1\. Getting involved in multiple activities - I am part of a choir, I play
board games with my friends, I read a lot of books, I take photos of the night
sky and I like to do my own statistical research on various topics (e.g.
politics).

2\. Figure out the problems you face in all of these activities - I have found
plenty, such as choir members who can't read music, lack of strategy analysis
for various board games, lack of pretty astronomical software, lack of
graphical representations of ideas presented in books and vast lack of
graphics representing the effect of political policies.

3\. Figure out which of the problems can be solved with software.

4\. Pick the languages/frameworks/tools you want to learn to use and that will
help you with the project.

5\. Build an MVP.

6\. Invest more into the project, or otherwise repeat 1-5.

You can see some of my projects on
[http://www.michalpaszkiewicz.co.uk](http://www.michalpaszkiewicz.co.uk) to
get a gist of the weird things I end up doing.
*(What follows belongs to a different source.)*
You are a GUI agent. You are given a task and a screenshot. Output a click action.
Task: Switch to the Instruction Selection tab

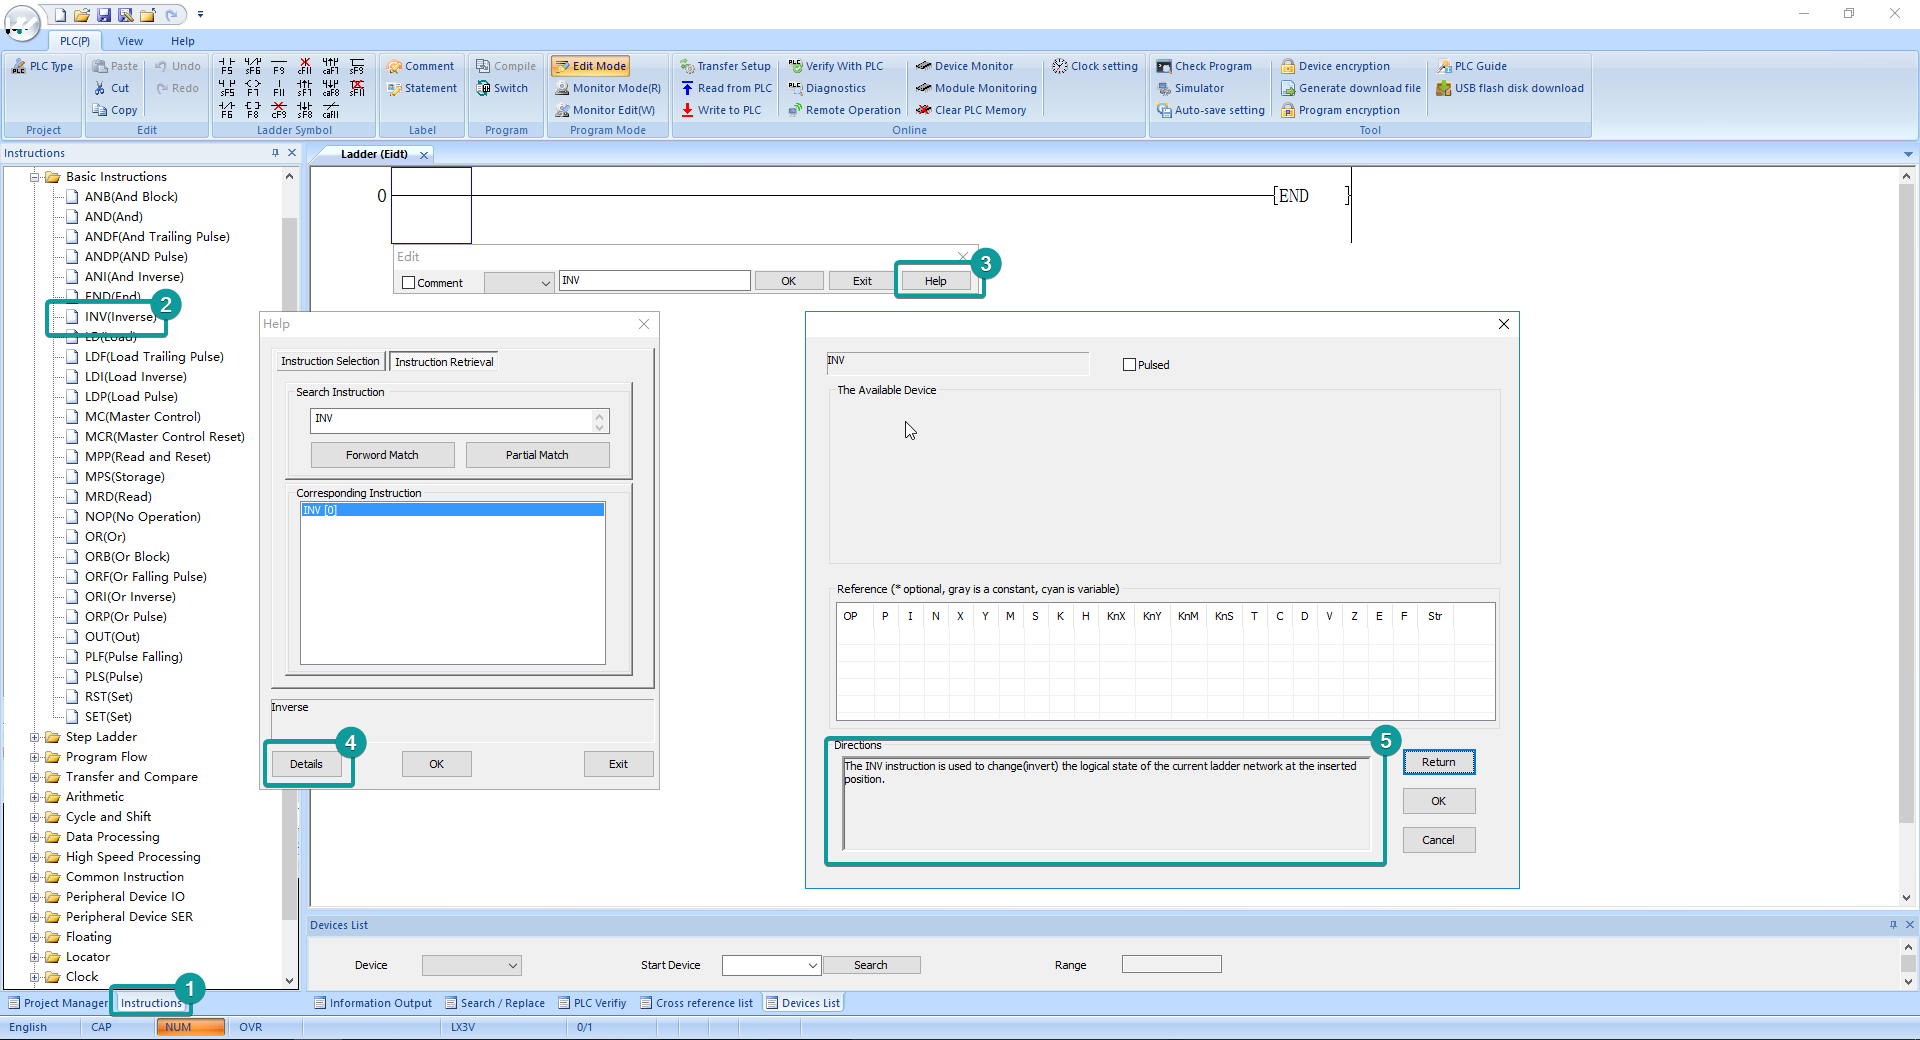coord(329,361)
Edit - wth is up with the formatting here

------
sharemywin
I created side projects as businesses and used older tech because I could get
it done faster and interviewers looked at it as a negative. I was more
"business" oriented. If the goal is a better job look at job descriptions and
do a project with the tech in the job descriptions.

------
billconan
I'm happy to make clones, just to learn how things work. I made a bitcoin
clone and now I am working on a deep learning framework clone.

I think the real gain you get out of a side project is the experience and
knowledge, which you could carry with you. Not really the side project itself.